FIREの所要額を算出するうえで最も厄介な課題は「予測できない将来の支出をどう想定するか」です。
そんな予測困難な「変数」は、家族や子供のある方よりも、50代独身のアーリーリタイア生活を送る僕にとってはよりシンプルだとは思います。
それでもリタイア前に洗い出したリストは大きく5つあって、①長寿リスク、②医療費、③インフレ(物価上昇)、④家族の支援、⑤ライフイベント費用です。
今回はそんな予測しずらい将来の支出についての僕の対応を綴ります。
① 長寿リスク
予想以上に長生きすることで資産がより必要となることへの備えです。
何歳まで生きるかはわかりませんが、リタイア資産をシュミレーションするうえでの前提としては100歳としました。
これは「見積前提として十分」と思える安全サイドの数値でシュミレーションするためであって、現実にどうなるかはわかりません。
その現実サイドの関連として、今後、何歳まで生きるかは「平均寿命」ではなく「平均余命」が参考になります。
平均余命は「ある年齢の人があと何年間生きることができるか」といった期待値のことで、例えば55歳男性の平均余命は約27年という統計データがあるので、僕の場合は82歳となります。
なので100歳はシュミレーションとして担保しておきたい前提値で、おおかた82歳でどういった資産状況になるかを意識しています。
②医療費
年齢を重ねるにつれ病気や怪我による医療費がより発生するとは思います。
ですがそれがどの程度の金額になるかはわかりません。
ちなみに統計データからは生涯医療費が2700万円でそのうち55歳以降に発生するものが63%相当です。(https://www.mhlw.go.jp/content/shougai_r03.pdf)
なお医療費は全額を負担するわけではなく現行制度での自己負担額は1~3割です。
高齢となっても収入が一定以上あれば、自己負担額1割の恩恵を得られず、もしかしたら3割負担となる可能性があります。

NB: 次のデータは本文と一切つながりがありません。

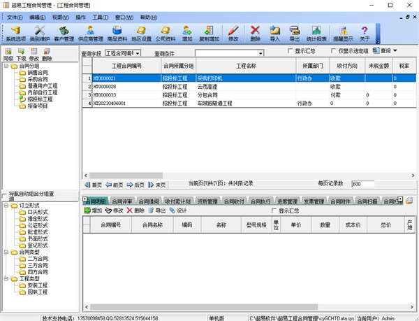
Task: Click 增加 in the detail panel toolbar
Action: coord(92,211)
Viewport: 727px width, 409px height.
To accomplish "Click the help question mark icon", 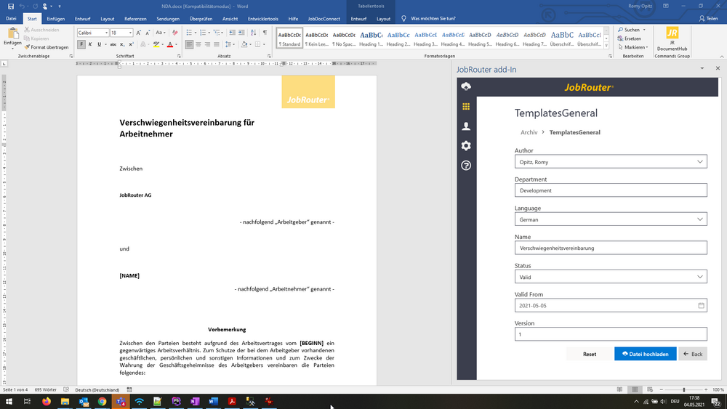I will 466,165.
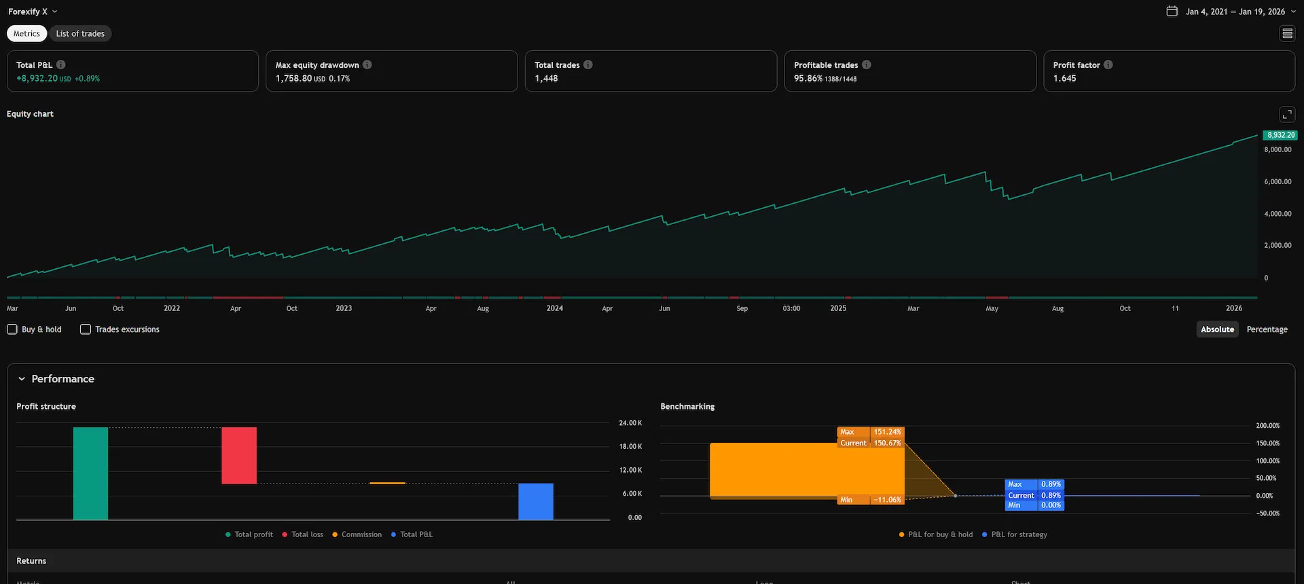The width and height of the screenshot is (1304, 584).
Task: Open the layout options icon at top right
Action: coord(1287,33)
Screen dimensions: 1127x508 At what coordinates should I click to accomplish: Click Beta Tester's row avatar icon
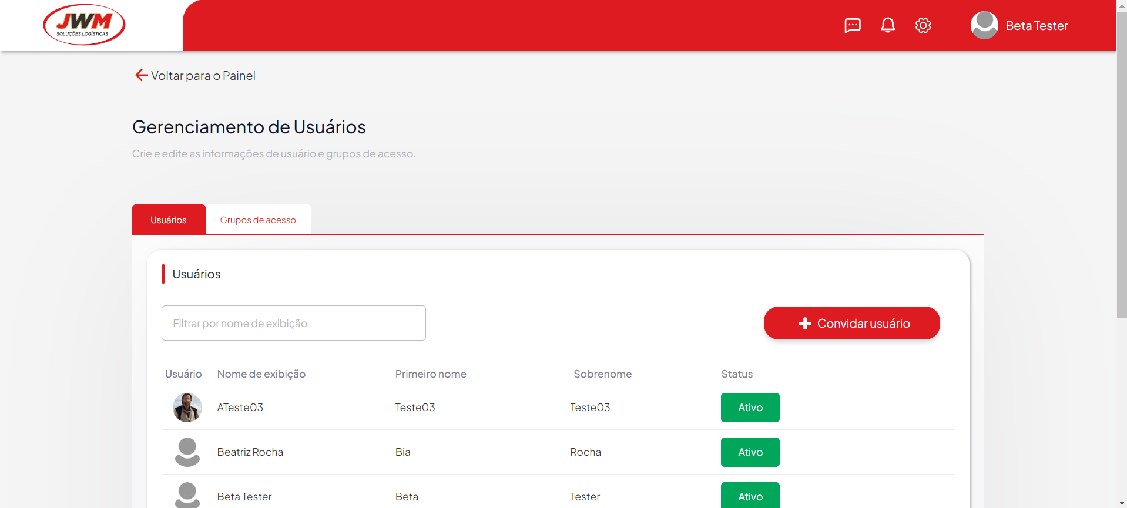click(187, 495)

今後は高齢化社会となるなかで各個人の負担はより大きくなるとのトレンドも予想されることも踏まえ、55歳以降に3割負担をしていくと約500万円は必要になるかもしれないとの想定を持っています。
介護費用も同様に想定しなければいけません。
③ インフレ(物価上昇)
僕がリタイアをした2022年は既にインフレが始まっていました。
インフレが続くと、その影響は複利と同じように生活費の負荷としてのしかかってきてきます。
ですがリタイア前のシュミレーションではインフレを考慮していませんでした。
厳密にいえば自然減と相殺していました。
それは「インフレで物の値段があがるのと同じスピードで、加齢による体力・行動力の低下で生活費が減る」との前提でインフレ率を加味しませんでした。
ただ、リタイア後は更なる円安などで想定以上に日常生活の費用が増加してきたので、リタイア後の途中の段階でFIREシュミレーションを見直しました。
④ 家族の支援
僕の場合は家族の支援に関する変数は「さほど多くない」との前提です。
まず、リタイアした時点では子供は成人していて、教育費等の負担など主要な家族の支援は終わっていたからです。
ただ一方で、親についての経済支援は出てくるかとは想定しましたが、これは本人の年金や貯蓄である程度は自己解決されるとの見通しで、さほど家族支援に予算を積んではいません。
結論としては、主には子供や孫への経済的支援として考えられるもの(結婚、自宅購入、その他)を見込んでいるのみです。
⑤ ライフイベント費用
ライフイベント費用としては、マイカーの買い替えや車検、自宅の修繕費、家電製品の買い替えなどを見込んでいます。
その他は、前述の中にほぼ吸収されていますし、旅行は趣味なので生活費のなかに含めています。
人生でのライフイベントはかなりのところが終わっているので、僕の場合は相当シンプルだとは思います。
終わりに
以上、予測しずらい将来の支出リストとして①長寿リスク、②医療費、③インフレ(物価上昇)、④家族の支援、⑤ライフイベント費用、の5つを挙げました。
実際のところ、こうした将来支出は正確に予測することは難しいので、厳しめの前提で仮説を置いて試算し、都度、リタイア生活後に見直しをかけるのが現実的アプローチだと思っています。
蛇足ですが、こうした予測しずらい支出リストを挙げたり考えたりすると、どこか寂しい気持ちになります・・。
経済的には将来をしっかり見通しするメリットはあるのですが、生活的には、どこか人生の生きる範囲を見切っている感じがなんとも寂しい気がするのです。
人間不思議なもので、将来を見通せると寂しく感じるのに、若くて先が見通せないと「先行き不安」に感じたりと、厄介な方に感情がひっぱられやすいのかもしれません。
「どんな将来だってどんとこい」ぐらいな豪快な生き方が最強なのかもしれません。